For comet buffs, a wealth of facts about Halley's

Mankind's Comet, by Guy Ottewell and Fred Schaaf. Greenville, S.C.: Astronomical Workshop, Furman University. ISBN 0-934546-15-0. 193 pp. $22. ``Mankind's Comet,'' by Guy Ottewell and Fred Schaaf, is not exactly a coffeetable book. Mr. Schaaf is a regular columnist for the popular magazine Astronomy. Mr. Ottewell is a free-lance writer who enjoys ``walking around and observing nature.'' Their book has no flashy pictures, but it is filled with anecdotes, bits of history, and a wealth of facts about Halley's comet and the people who have observed it from Earth. It is meant for the coffee table in your mind.
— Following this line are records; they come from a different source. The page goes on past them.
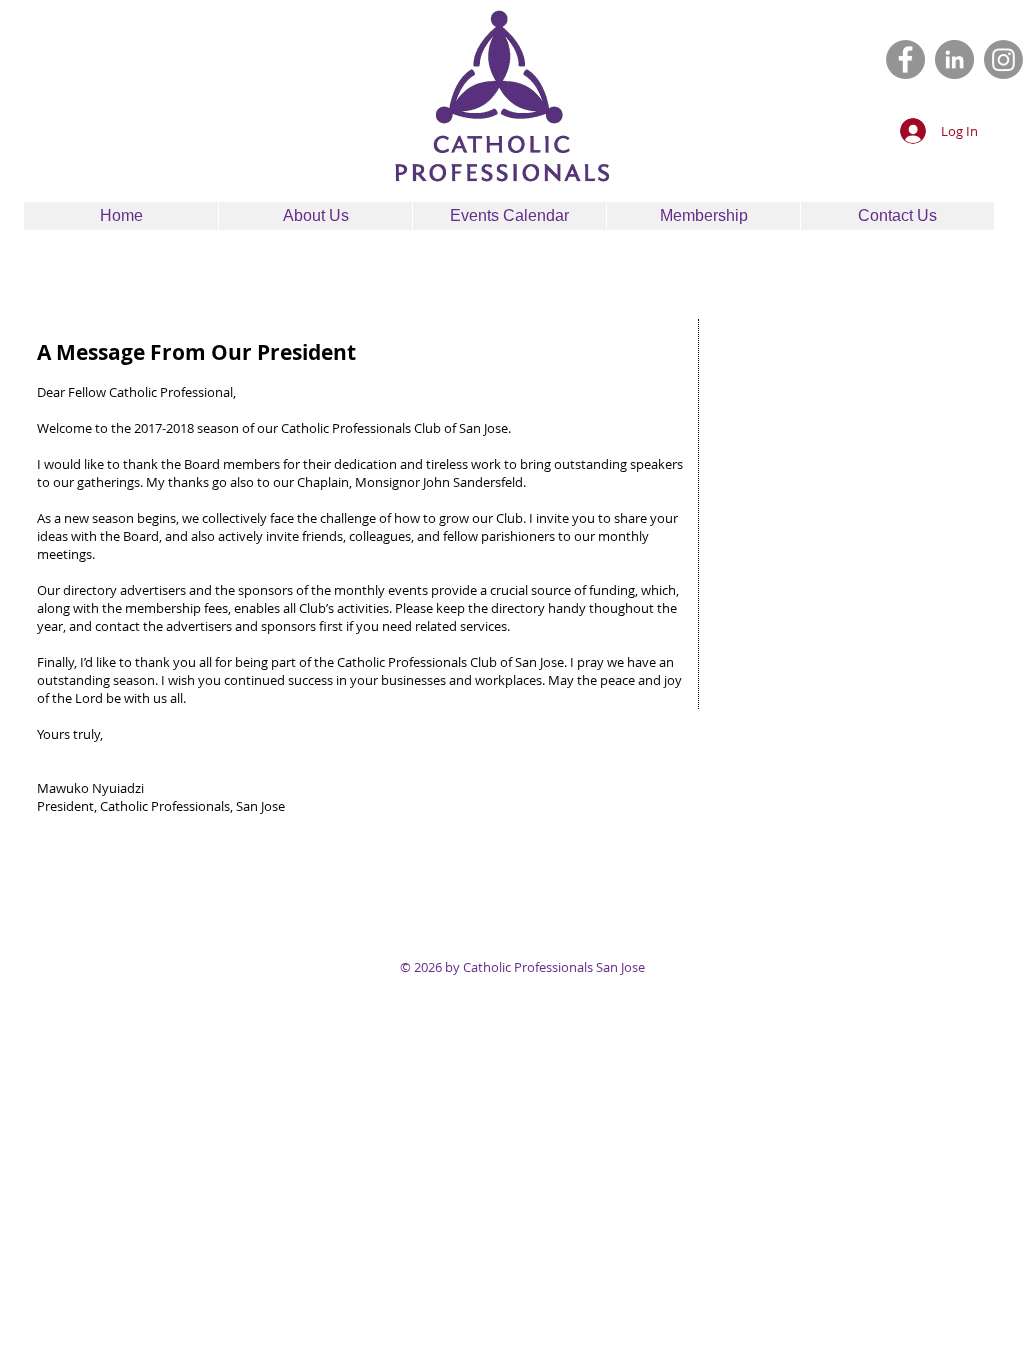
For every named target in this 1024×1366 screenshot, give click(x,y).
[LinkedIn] (954, 59)
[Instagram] (1003, 59)
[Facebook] (905, 59)
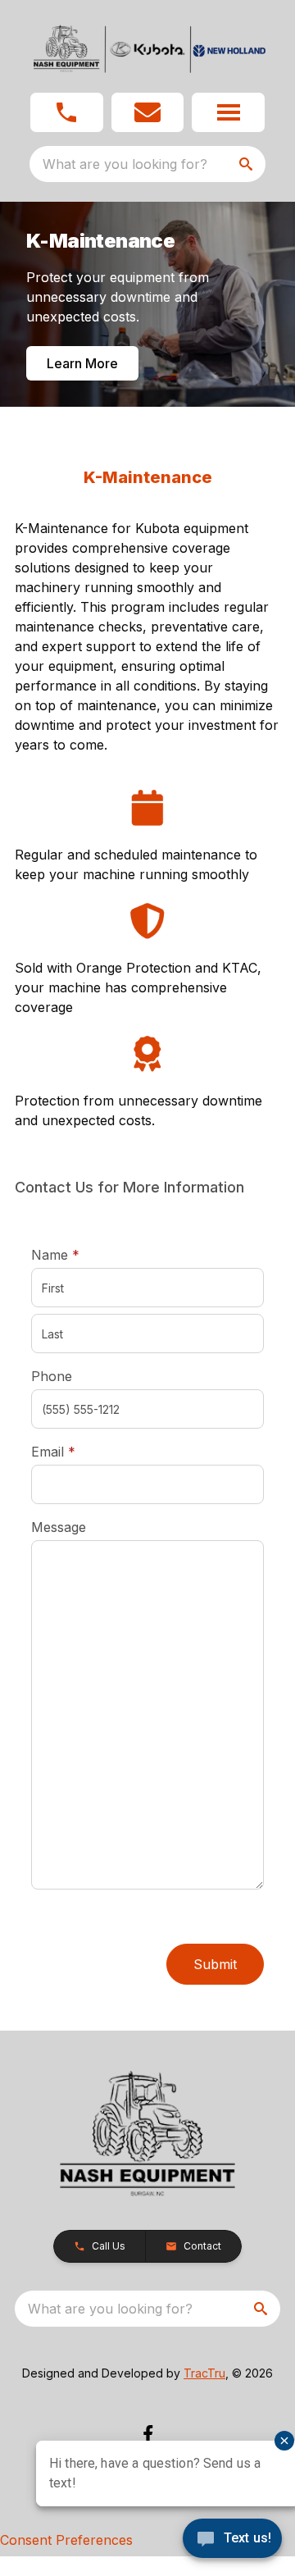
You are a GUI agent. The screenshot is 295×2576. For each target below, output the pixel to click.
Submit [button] (215, 1964)
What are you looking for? (125, 164)
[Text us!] (232, 2540)
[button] (67, 112)
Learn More (82, 363)
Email (78, 1451)
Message (58, 1527)
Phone (51, 1376)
``Mankind's Comet'' has a large and unusual format. The pages are about as large as a single page of the Monitor. It is spiral bound so that it may lie flat, a format that suits its large appendices perfectly. The appendices, which comprise almost half the book, depict the 48 orbits of Halley's comet.
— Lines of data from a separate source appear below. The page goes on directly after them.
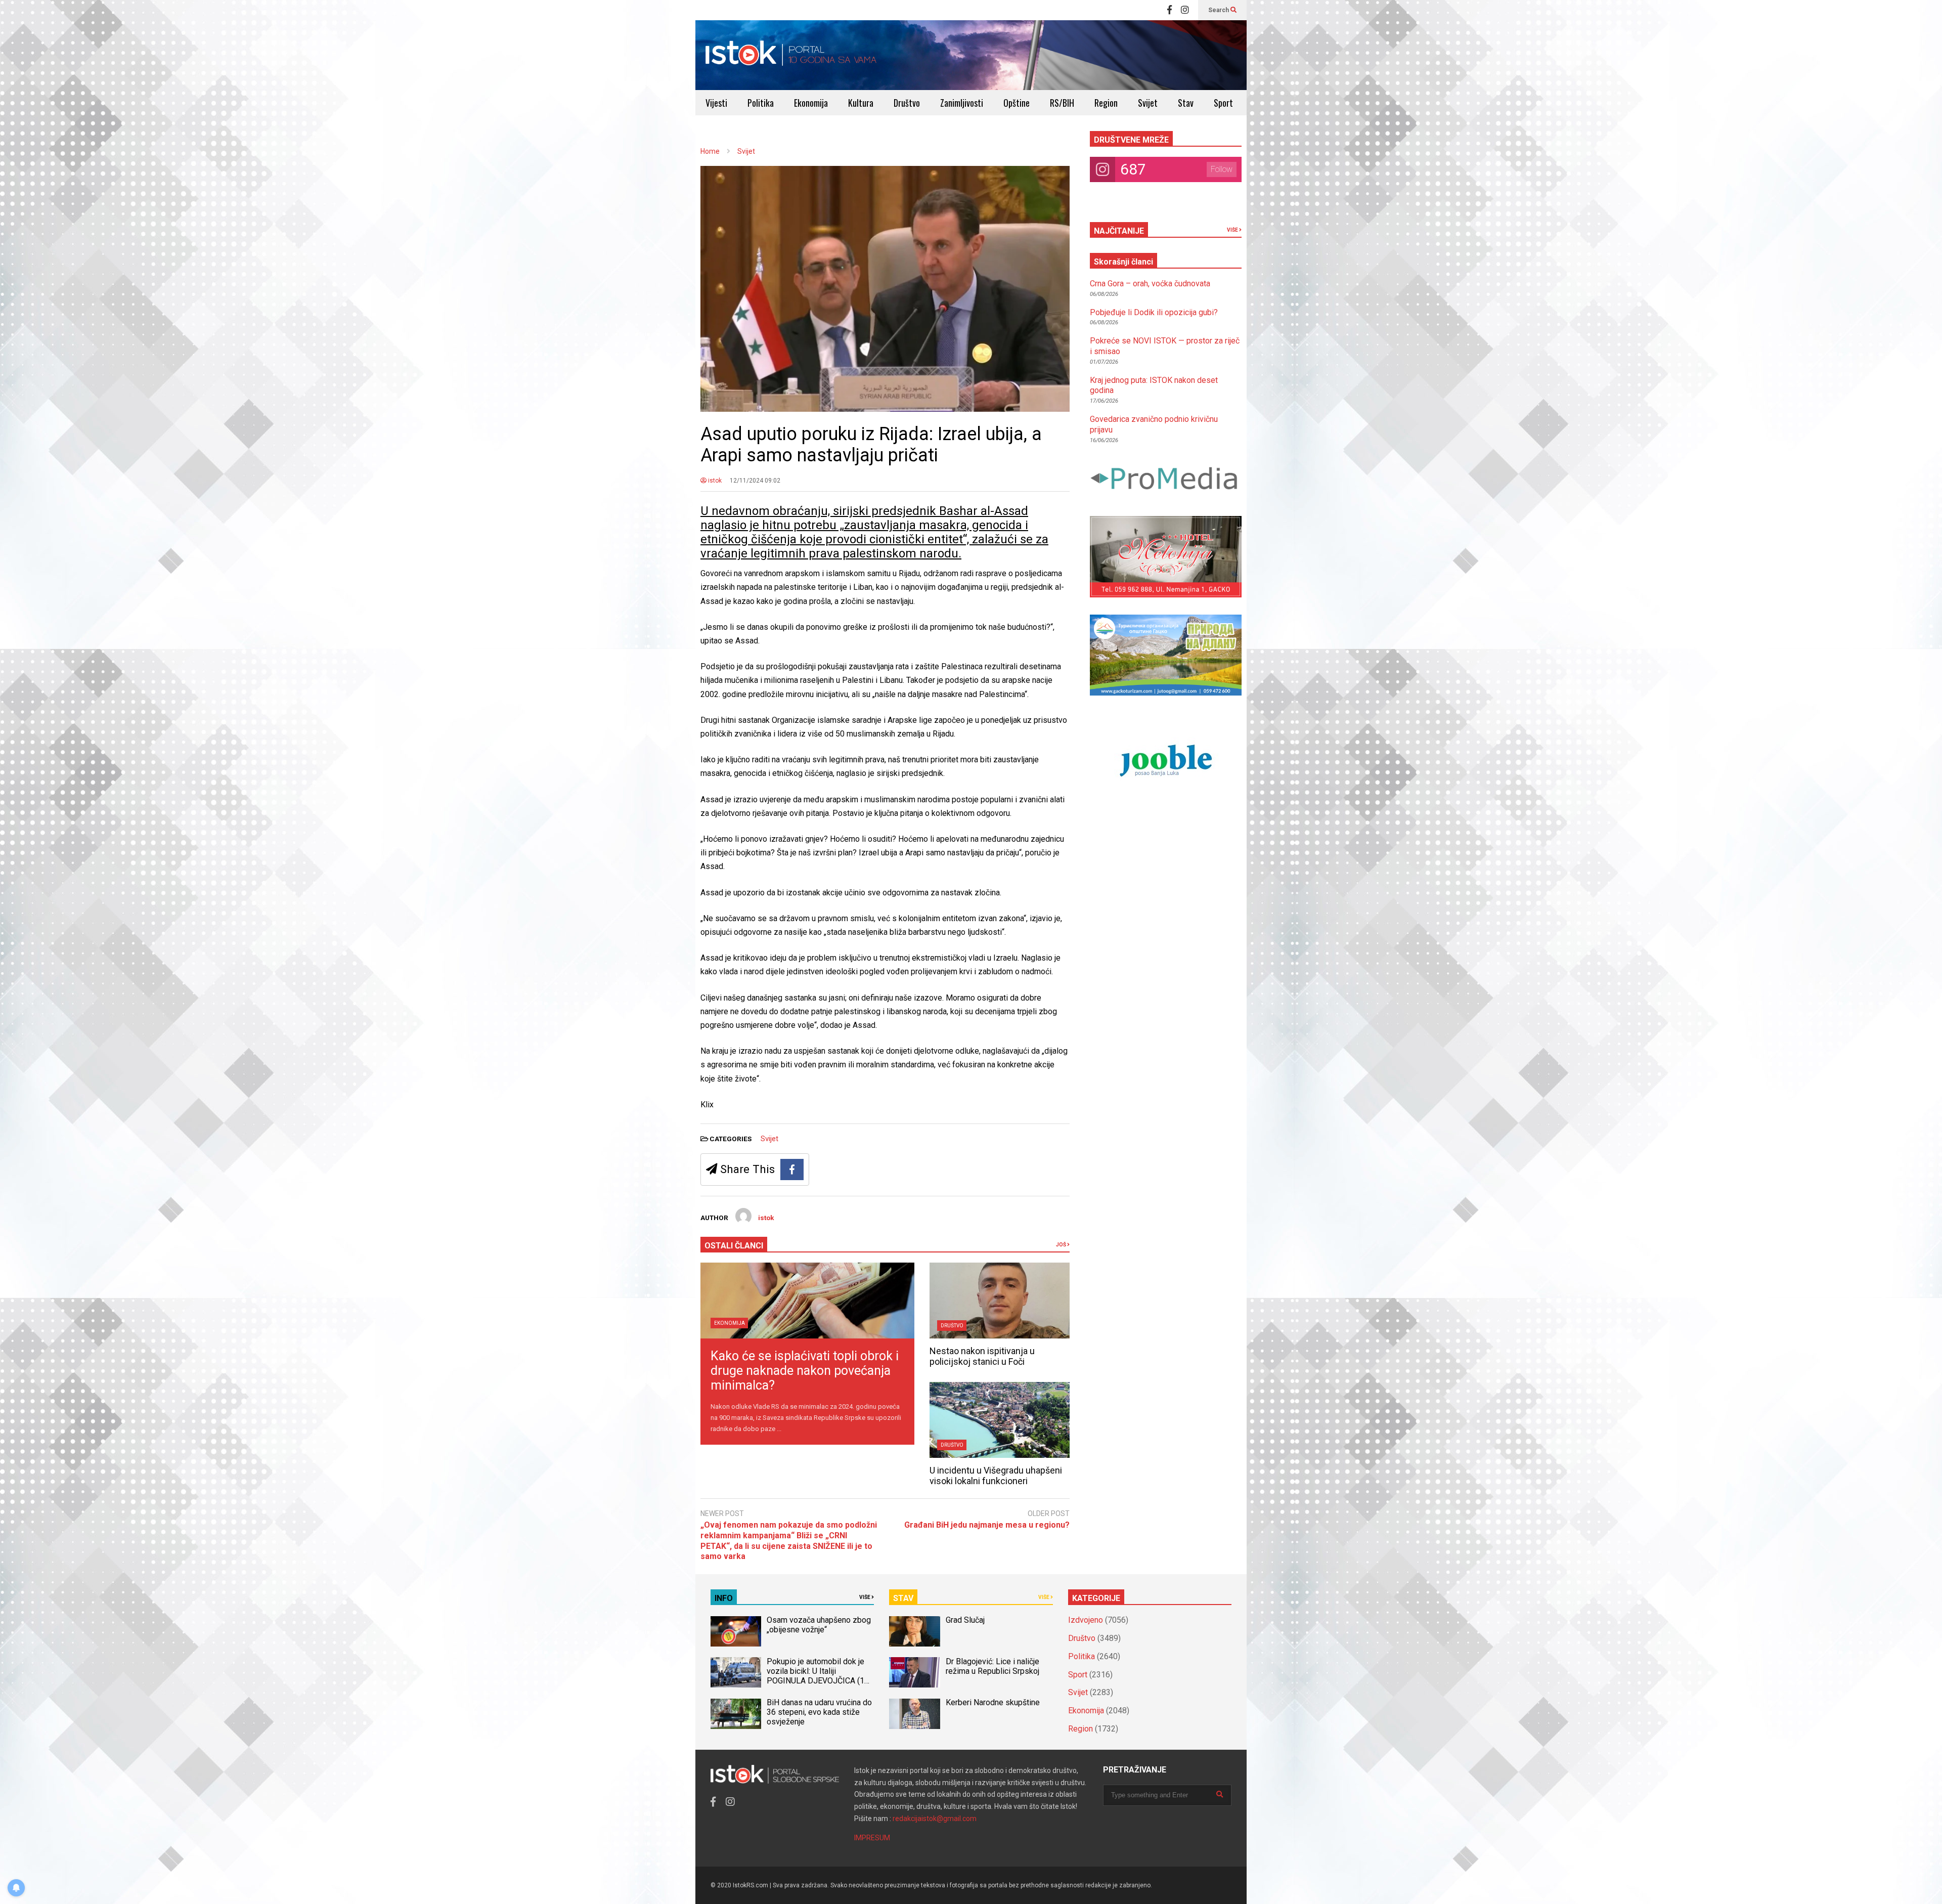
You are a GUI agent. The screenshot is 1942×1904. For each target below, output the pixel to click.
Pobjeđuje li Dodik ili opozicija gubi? (1154, 312)
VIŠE (1233, 230)
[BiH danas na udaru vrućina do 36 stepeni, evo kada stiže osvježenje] (736, 1714)
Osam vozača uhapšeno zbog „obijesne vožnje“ (819, 1624)
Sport (1223, 102)
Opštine (1016, 102)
In snapshot-like sections spaced by Halley's successive returns, the early chapters take us through the history of the comet and the Earth. For example, under the AD 1301 return is the history of the Italian artist Giotto di Bondone, who, among other works, painted a fresco of the Nativity in which ``for the first time in religious iconography, [the star in the East] is not a star, not a little schematic eight-pointed symbol; it is a comet, huge and realistic. . . .'' And, of course, the spacecraft that the European Space Agency sent to visit the comet was named ``Giotto.''

In the glimpses we get of some of the observers and scientists who have watched the comet, we begin to understand the importance of comets to the development of astronomy. The so-called Messier objects -- nebulae and globular clusters -- were cataloged so that a very diligent comet seeker would not mistake them for comets. Messier was so fanatical in his searches that King Louis XV called him the ``comet ferret.''

Several chapters deal with the astronomy of comets: How they are discovered and named, how they are related to meteor showers, what they are, and where they come from. These chapters are delightful; it is like having a very patient and knowledgeable uncle carefully answering your questions in a manner that you can understand. The authors don't assume you've mastered your first astronomy class, merely that you are interested and will listen to the explanation.

Not only do they include the necessary formulas and methods an amateur astronomer will need to report his own observations of Halley, but they also enliven our appreciation of these conventions by giving the history and rationale behind them -- removing the mystery, adding depth, and firing the interest.